Cândida Almeida | Jornal de Notícias | opinião
O processo BES entrou na fase de instrução a requerimento de alguns dos arguidos. Os advogados, que genericamente preenchem bem a sua quota de críticas à morosidade do processo criminal, acabam também por contribuir para essa demora ao requererem, para a fase de instrução, múltiplas diligências irrelevantes e que os juízes aceitam com uma dose excessiva de complacência, excedendo a finalidade desta fase processual.

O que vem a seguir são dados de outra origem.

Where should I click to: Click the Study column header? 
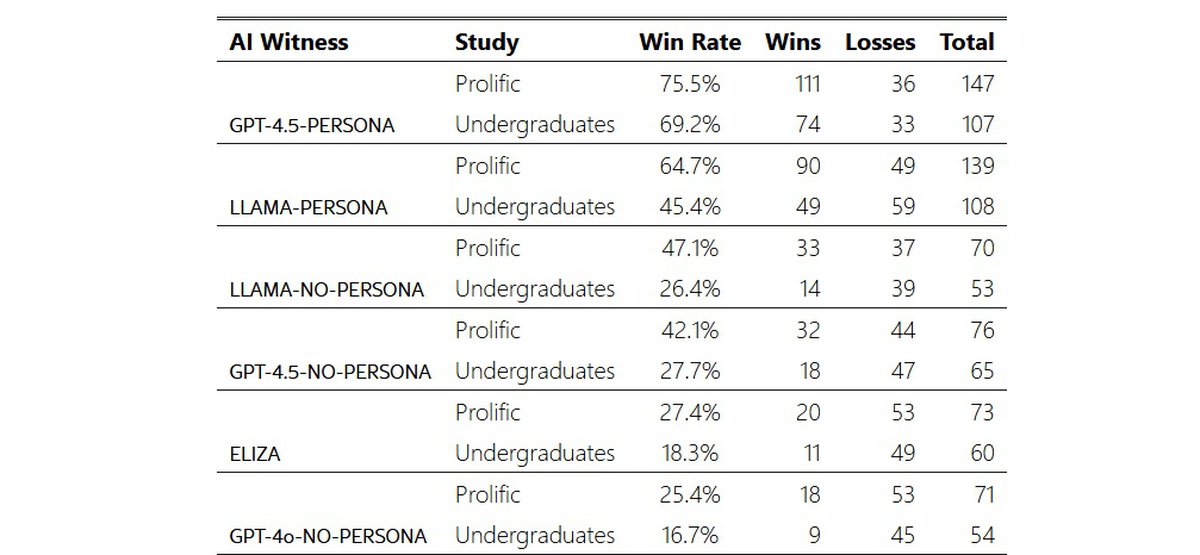pos(487,42)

Com efeito, a instrução visa exclusivamente a comprovação ou infirmação da decisão acusatória (ou de arquivar o inquérito) em ordem a submeter, ou não, a causa a julgamento. Como expressamente dita a lei, o requerimento de abertura de instrução, não obstante não obedecer a formalidades especiais, deve conter, em síntese, as razões de facto e de direito da discordância relativamente à acusação, indicando os meios de prova que não tenham sido considerados no inquérito, bem como os factos que se pretende provar contrariando a decisão acusatória. Não podem ser indicadas mais de 20 testemunhas, mas por cada arguido, o que, nos casos dos processos mais complexos, com dezenas de arguidos, arrasta por meses o prazo previsto para a realização da instrução. Também não são admissíveis testemunhas de abonação, mas, por vezes, são inquiridas algumas, não obstante nada saberem sobre os actos criminosos. Neste contexto, cabe ao juiz filtrar rigorosamente as diligências requeridas pelos arguidos, impondo-se-lhe o indeferimento daquelas que entenda não interessarem à decisão instrutória, ou servirem apenas para protelar o andamento do processo. A lei proíbe, ainda, a repetição de actos e diligências de prova já realizados na fase do inquérito, excepto quando se mostrarem indispensáveis à descoberta da verdade ou se não tiverem obedecido às formalidades legais. No caso BES, cuja fase de instrução contempla novos interrogatórios dos arguidos e um número alargado de diligências, importará que o juiz cumpra escrupulosamente o seu poder-dever de indeferir todos os actos e diligências dilatórios e desinteressantes para a sua decisão final, delimitando-os ao essencial e imprescindível. Tanto mais que o MP já alertou para o risco de prescrição do procedimento criminal relativamente a alguns crimes constantes da acusação. O assistente BES, colaborador do MP, requereu fosse fixada a urgência do processo, o que significaria que este seguiria o seu percurso, sem paragens para férias, sem suspensões ou interrupções. Neste momento, o Sr. Juiz indeferiu aquele pedido. Aos magistrados judiciais e do MP impõe-se-lhes um cuidado e preocupação ética e deontológica de evitar e impedir a prescrição dos crimes. Sobretudo em áreas tão sensíveis, graves e socialmente censuráveis, como são os crimes de natureza económico-financeira. A bem e prestígio da Justiça, espero e desejo uma reconsideração daquela decisão judicial.